You’re right*Sorry for the typos; I’m using my phone.
>> I’ve never been the social type, or a people person. That's a tough life in my opinion despite your level of education. It's very lonely. And you will likely question at some point whether life is worth living when people who have a community to support them do not ask this question. You should change that in my humble opinion.
... all it takes is striking convos with people around you. Some will backfire, some won't. It's a risk every time. It's a risk for all of us -- even people-people. But you need at least some localized fame, at least among friends, a community, to really live the happiest life in my opinion. You make your life all about things over people and you will be left only with things -- alone. And I have never anyone who is all that happy being alone with things -- regardless of their education. We are a social species.
[...] And I have never [met] anyone who is all that happy being alone with things [...]
We are a social species indeed. I’ve tried the social scene... it just never works. But who knows, maybe I’m the one with the problem who needs to self reflect and rethink my preference for solitude. Thanks for your post🙂
Solitude can be very peaceful but we're more like social apes than cats. You should be able to tell that with your own yearnings for some company (I suspect you have them -- correct me if I'm wrong), for someone who understands your mind very well, to touch someone where your touch resonates with them and their touch deeply resonates with you. You can have that if you direct your educated mind to people -- and their quirks. There is strength in solitude absent enemies but there's greater strength in fortitude with an abundance of allies. We aren't meant to be lonely creatures. You can find an entire network of allies. But you'll have to change your ways a little bit if you want to find that sort of life.
So I’m guessing you’re more of an extrovert, then?Do you doubt the idea of introverts? I’m not saying I don’t want to be like Will Smith in I am Legend—I know we weren’t meant to walk through life alone, and we are as human beings—or just organisms in general—meant to have and yearn for some state of social contact—my educated mind noted that, grasped that, and ran with it long ago, of course!!!What I’m saying IS: based on my preference as a grown woman—I don’t need to be in a room with 10 people everyday.

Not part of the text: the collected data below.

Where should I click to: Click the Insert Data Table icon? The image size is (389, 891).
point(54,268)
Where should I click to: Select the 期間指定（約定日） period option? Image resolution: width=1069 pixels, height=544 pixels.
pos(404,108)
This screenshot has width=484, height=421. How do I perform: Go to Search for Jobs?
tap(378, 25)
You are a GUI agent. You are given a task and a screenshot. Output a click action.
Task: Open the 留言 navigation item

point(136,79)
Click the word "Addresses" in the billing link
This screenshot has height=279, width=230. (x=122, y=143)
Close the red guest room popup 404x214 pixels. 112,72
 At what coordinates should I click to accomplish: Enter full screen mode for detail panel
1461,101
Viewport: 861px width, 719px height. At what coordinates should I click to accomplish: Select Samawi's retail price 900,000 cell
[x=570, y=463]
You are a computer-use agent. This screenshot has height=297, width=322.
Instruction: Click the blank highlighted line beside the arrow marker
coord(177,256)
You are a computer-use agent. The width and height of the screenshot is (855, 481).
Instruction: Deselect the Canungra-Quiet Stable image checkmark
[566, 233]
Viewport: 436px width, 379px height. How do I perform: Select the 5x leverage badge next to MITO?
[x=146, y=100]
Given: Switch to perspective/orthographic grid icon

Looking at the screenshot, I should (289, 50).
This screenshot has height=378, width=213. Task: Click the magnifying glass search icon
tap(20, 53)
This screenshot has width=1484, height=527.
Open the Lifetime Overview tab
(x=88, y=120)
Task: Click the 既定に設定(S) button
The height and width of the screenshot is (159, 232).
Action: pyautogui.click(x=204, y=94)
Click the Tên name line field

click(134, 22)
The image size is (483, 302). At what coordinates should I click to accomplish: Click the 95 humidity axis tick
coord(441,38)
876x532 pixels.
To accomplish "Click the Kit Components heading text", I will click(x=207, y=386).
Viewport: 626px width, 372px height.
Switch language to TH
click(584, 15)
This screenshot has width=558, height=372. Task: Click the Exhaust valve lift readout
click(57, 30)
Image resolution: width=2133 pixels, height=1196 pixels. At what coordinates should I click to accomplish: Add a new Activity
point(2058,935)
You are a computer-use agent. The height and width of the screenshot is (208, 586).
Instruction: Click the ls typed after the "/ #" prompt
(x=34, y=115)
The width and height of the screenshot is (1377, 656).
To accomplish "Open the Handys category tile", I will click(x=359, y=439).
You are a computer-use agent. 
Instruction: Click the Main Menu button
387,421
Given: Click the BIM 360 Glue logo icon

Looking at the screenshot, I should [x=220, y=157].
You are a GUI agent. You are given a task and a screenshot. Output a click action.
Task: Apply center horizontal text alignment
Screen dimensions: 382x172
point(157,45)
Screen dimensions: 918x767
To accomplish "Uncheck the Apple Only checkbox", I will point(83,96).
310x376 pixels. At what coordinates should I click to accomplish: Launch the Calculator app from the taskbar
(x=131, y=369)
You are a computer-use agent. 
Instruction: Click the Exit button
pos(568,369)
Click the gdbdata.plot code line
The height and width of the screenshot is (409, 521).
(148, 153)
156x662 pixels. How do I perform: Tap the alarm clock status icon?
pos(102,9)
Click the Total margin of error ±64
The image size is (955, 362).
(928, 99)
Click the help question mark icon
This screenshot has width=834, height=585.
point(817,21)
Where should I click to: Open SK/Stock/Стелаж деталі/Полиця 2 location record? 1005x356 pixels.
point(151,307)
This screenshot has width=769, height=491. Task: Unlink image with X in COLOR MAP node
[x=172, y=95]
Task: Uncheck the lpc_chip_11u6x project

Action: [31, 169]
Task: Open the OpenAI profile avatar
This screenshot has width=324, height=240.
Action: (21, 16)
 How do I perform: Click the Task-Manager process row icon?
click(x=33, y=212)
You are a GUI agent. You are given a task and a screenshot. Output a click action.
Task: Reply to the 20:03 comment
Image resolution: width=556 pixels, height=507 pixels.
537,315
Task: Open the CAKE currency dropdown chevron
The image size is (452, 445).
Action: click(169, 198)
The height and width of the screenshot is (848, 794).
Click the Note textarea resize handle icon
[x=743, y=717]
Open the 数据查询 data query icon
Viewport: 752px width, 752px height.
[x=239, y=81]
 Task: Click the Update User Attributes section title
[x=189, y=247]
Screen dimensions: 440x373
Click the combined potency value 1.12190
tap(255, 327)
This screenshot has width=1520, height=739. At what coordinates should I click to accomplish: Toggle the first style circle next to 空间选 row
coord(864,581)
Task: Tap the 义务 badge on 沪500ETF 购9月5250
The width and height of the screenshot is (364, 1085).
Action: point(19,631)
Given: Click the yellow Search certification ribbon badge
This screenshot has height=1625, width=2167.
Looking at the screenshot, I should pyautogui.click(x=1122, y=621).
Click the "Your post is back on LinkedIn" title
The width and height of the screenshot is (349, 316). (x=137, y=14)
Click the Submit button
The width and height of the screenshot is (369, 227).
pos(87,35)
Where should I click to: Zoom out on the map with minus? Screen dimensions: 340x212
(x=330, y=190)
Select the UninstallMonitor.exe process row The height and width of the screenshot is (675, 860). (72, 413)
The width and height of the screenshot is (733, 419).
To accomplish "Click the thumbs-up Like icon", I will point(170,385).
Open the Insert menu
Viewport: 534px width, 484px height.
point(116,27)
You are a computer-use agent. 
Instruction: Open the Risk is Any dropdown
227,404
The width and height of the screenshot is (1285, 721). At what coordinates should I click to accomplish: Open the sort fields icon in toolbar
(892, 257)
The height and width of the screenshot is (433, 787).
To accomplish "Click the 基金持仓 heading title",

I am and I’ve been perfectly fine among the company of just a handful or less of people. You have your views and perspectives and I have mine. I’m not telling you to change or redirect any pet of your perspectives on the topic, so don’t tell me to change or redirect anything in regards to mine. Don’t make me sound like something is wrong with me, simply because you don’t agree with it.
Fame can be gained in a matter of seconds Lol, but not education.